John Rizzo Visits CUA and Talks to Students About His Experience in the CIA

By Abby Anderko

The Catholic University Intelligence Club (CUIC) held one of their conversation hours with intelligence professional John Rizzo, veteran CIA lawyer of 34 years on February 7 in the Hannan Auditorium. During Rizzo’s time at the CIA he was lead council at the time of the 9/11 terrorist attacks and the enhanced interrogation techniques that were used after to gain information from captured terrorists.

In pop culture image, intelligence and the alphabet soup of intelligence agencies are portrayed as forms of espionage and saving the world behind the public eye with massive explosions, car chases and fire fights. However, intelligence is more than just spies and catching criminals, and its other sides are shown to students through conversations with intelligence professionals, known as CWIPs. The CUIC is a club on campus that helps students dive into the intelligence profession through interesting field trips and lectures with current or former intelligence personnel.

During his conversation with students, Rizzo spoke about his time at the CIA, and as a lawyer, stressing that the job was not like a typical lawyer who had cases and statutes. As a lawyer for the CIA, he worked on different operations that the CIA ran, where there was more “gray area” to operate, allowing them to be creative and careful about aspects such as covert action and espionage. During his time as in house counsel for the CIA, Rizzo wrote many proposals including the one that later influence the film, ARGO.

Rizzo, after graduating from George Washington University Law, began working for the CIA in 1976 not knowing much about the agency but understanding that he wanted to partake in some form of public service. During his time at CIA, Rizzo witnessed many events such as the Iranian Hostage Crisis of the 1980s and the War on Terror after the 9/11 terrorist attacks. Rizzo rose through the ranks, where he was placed in the prominent and high profiled position of acting senior lawyer, putting him as the face of the unprecedented techniques that were being used at the time by CIA and the FBI to attain information from terrorists.

Rizzo in his prominent position, at a time of serious fear and concern over a potential second terror attack on the United States, approved and cleared the operations of what he referred to as “torture methods” to ensure that there would never be another attack, by taking preventative measures.

“Mr. Rizzo provided great insight into the difficult decision to sign off on the enhanced interrogation techniques,” CUIC president, senior Joseph Colucci said, “furthermore, he helped me understand the demanding yet rewarding job of working in the CIA’s legal office during the years following 9/11 and subsequent war on Terror.”

Colucci also indicated Rizzo is referred to by the LA Times as, “the most influential career lawyer in CIA history.”

At the end of his discussion, Rizzo affirmed to students that if they were interested in a potential career in intelligence, they should pursue it, because “even when days were bad, they were good.”

CUIC is holding its next CWIP on Monday, February 18th with Dan Klemens discussing how to be an intelligence analyst.

1 thought on “John Rizzo Visits CUA and Talks to Students About His Experience in the CIA”

  1. I find it shocking that Rizzo is proud of crafting the justification that enabled the CIA to torture human beings using methods such as “waterboarding” — used by the Catholic Church during the Inquisition.

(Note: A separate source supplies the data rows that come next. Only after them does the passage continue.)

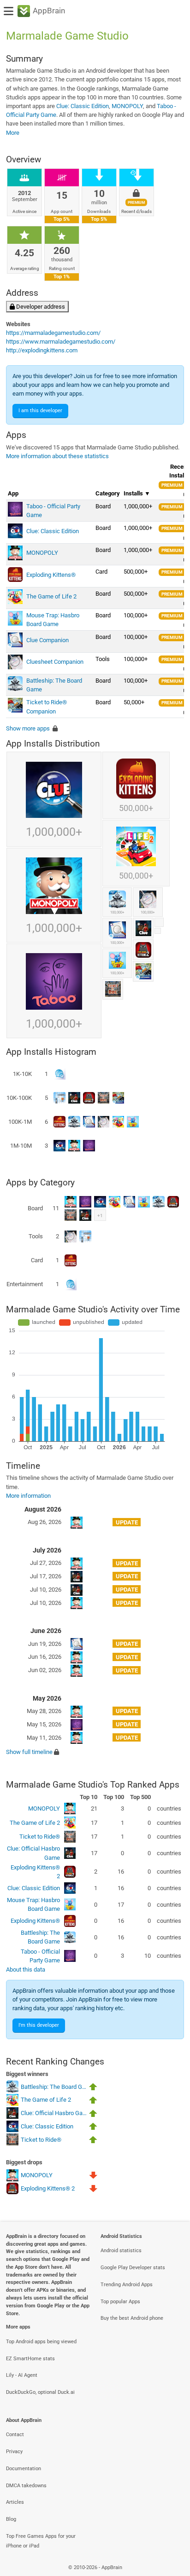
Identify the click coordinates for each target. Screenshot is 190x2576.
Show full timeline (29, 1751)
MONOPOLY (127, 106)
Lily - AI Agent (21, 2375)
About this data (25, 1969)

There can be no “grey area” when it comes to upholding human rights. I suggest that CUIC invite Ray McGovern (, career intelligence officer under multiple administrations, to speak about what real intelligence work involves and the dangers of abusing power over individuals held in US custody. Better yet, invite Leonce Biyimana (, Director of the Torture Abolition and Survivors Support Coalition (TASSC), to speak to you about what torture does to its victims. The TASSC office is right up the road on Harewood Dr at the Capuchin Monastery.